Some bloggers agreed, while others, including students, said they would read it no matter what. Some said that Ramos had sent a note to parents offering them the chance to opt their children out of reading the book. Some parents said they hadn’t seen the note.

But some school board members said the district’s discussion about removing the book hadn’t been frank at all.

Board member Liz Gindraux, who also sat on the core literature committee that approved “Kaffir Boy,” said the process had been “disrespected.”

“Two parents object, and the book is pulled without any discussion,” she said. “I feel we jumped the gun a little.”

Board Vice President Michael Barber said, “I don’t want to be the censor board.”

Parent Kerbey Altmann said the banning decision had “echoes of a police state.”

“I feel my right as a parent was usurped unceremoniously and quickly. There was not full disclosure,” he said.

His son, eighth-grader Tom Altmann, asked the board how “shielding us from the scene in the book will benefit us.”

No one spoke in favor of the ban.

I have no doubt but that the book is a fine book, that makes good points about child suffering under a terrible regime. That does not mean it is appropriate reading for 12 and 13 year olds! I’d like to be clever here, and make good analogies and larger points, but I can’t. It seems to me that the bottom line (pardon the pun, given the matter at issue here) is whether public schools should foist onto young children graphic descriptions of anal sex.

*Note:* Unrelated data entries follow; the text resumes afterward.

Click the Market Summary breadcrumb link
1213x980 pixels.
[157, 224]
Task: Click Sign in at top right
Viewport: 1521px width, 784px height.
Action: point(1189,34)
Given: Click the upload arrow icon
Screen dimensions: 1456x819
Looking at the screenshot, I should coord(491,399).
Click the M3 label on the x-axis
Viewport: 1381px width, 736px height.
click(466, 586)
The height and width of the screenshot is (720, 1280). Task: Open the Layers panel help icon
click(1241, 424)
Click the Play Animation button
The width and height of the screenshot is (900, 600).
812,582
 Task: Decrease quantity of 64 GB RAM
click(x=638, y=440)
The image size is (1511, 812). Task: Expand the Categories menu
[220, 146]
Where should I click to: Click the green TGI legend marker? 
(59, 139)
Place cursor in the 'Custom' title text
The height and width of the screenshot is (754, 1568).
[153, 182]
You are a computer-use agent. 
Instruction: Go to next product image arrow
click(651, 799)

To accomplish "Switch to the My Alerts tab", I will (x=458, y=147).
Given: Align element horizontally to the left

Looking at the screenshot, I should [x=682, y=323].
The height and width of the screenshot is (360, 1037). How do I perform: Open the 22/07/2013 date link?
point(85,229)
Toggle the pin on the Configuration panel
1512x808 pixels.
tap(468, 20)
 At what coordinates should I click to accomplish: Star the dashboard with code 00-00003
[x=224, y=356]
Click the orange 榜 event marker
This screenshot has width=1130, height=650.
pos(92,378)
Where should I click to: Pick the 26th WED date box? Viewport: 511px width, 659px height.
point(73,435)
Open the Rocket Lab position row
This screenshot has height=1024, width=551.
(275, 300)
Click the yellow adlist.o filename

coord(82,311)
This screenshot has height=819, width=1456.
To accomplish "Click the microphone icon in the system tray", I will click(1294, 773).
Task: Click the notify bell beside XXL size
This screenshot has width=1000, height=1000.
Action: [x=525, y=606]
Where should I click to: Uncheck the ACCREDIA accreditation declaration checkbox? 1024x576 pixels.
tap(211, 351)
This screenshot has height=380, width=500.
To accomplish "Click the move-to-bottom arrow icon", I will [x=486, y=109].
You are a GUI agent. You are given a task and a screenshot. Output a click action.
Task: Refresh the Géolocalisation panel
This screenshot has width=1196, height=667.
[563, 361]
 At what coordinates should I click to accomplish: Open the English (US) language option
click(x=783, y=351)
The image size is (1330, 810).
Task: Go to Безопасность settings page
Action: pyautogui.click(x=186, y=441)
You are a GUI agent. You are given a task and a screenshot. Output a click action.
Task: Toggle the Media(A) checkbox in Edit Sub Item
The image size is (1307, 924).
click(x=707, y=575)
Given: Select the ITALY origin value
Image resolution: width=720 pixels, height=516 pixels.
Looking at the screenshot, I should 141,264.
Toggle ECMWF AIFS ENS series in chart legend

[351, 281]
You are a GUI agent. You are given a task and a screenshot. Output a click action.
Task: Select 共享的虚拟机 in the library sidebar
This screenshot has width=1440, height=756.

There are wonderful books about young people surviving repressive regimes. One of my favorites was A Girl Called Judith Strick, about a Jewish teenager who fought against the Nazis, got arrested by the Gestapo, was sent to a concentration camp, and survived to help found the State of Israel.  I’m sure you can all add to the list, with books about different places and times when young people overcame terrible odds to triumph.  I’m equally sure that the ones written for young adults don’t have graphic sexual descriptions, and that this absence of content does not impair the books’ messages.